No one would tell a diabetic teenager to get over it and start producing insulin. No loving parent would choose to ignore a child's cancer, or worry what the neighbors might think if they found out.
But mental illness is different, as Post-Dispatch reporters Tina Hesman and Matthew Frank detailed in a fascinating and troubling report on the mysteries of the teen brain.
The difference is rooted, in part, in what doctors and scientists still don't know about serious mental illness. It can be hard to diagnose when symptoms first appear, which is often during the turbulent teenage years.
Researchers recently have learned that the brains of people with serious mental illnesses such as schizophrenia, bipolar disorder and depression are different. But while those findings are true in broad categories, the technology is still too crude, and individual variations too pronounced, to use brain imaging for making diagnoses.
As a result, there remains a frustrating subjectivity in determining which disease a teenager has. Depression can look like bipolar disorder, and bipolar disorder can look like schizophrenia. Over time, the same person may be given multiple diagnoses for the same symptoms. That doesn't mean mental illness isn't real or that doctors exaggerate its incidence, only that the categories are imprecise and our understanding limited.

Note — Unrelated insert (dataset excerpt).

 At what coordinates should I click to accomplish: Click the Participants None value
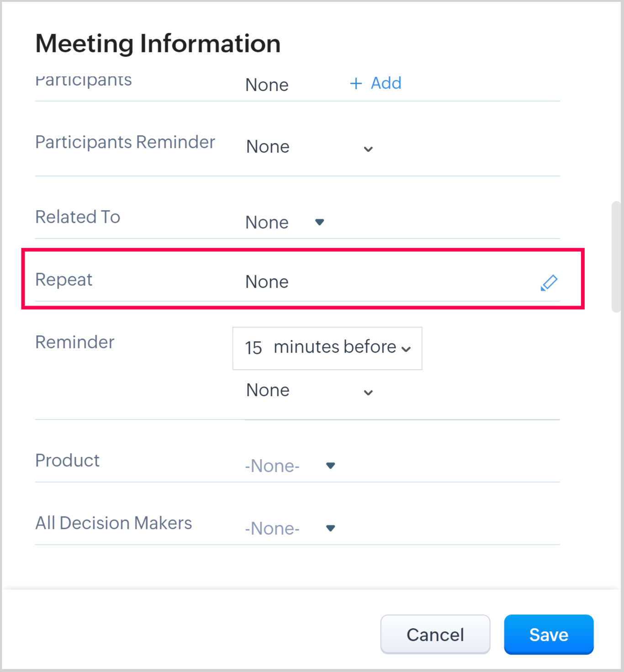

Often, there are treatments that can help control symptoms and allow those with mental illness to reclaim their lives. But something else stands in their way: stigma. Prejudices and misperceptions die slowly. People still label depression as self-indulgence, or blame poor parenting for mental illness. What is thought of as bad behavior can be a confused cry for help.
Young people shouldn't suffer - or die - because of stigma. But suicide remains a leading cause of death for people under the age of 21: the third leading cause in Missouri and the fourth in Illinois. Suicide rates are higher for young men, and higher in rural areas, where there is ready access to guns and fewer resources for help.

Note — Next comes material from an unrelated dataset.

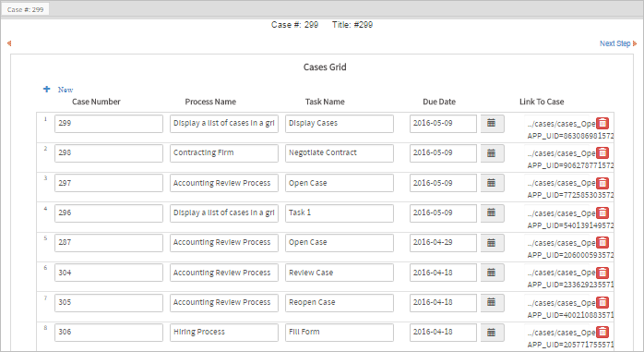
Task: Add a new grid row with New
Action: pyautogui.click(x=66, y=90)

Some parents object to schools screening teens for warning signs of mental illness. Parents may think aberrant behavior and thoughts are just a passing phase, or worry - with good cause - that their child will be labeled. Others argue that they know their kids better than educators. But some of the changes that signal a serious mental illness occur so gradually that parents can miss them.
Screening is no substitute for talking - and listening - to our kids, or for knowing who they're hanging out with and what they're doing online. But it is a tool to help troubled kids get a more thorough examination - and get needed therapy sooner. After a child has taken his life, it's too late to connect the dots.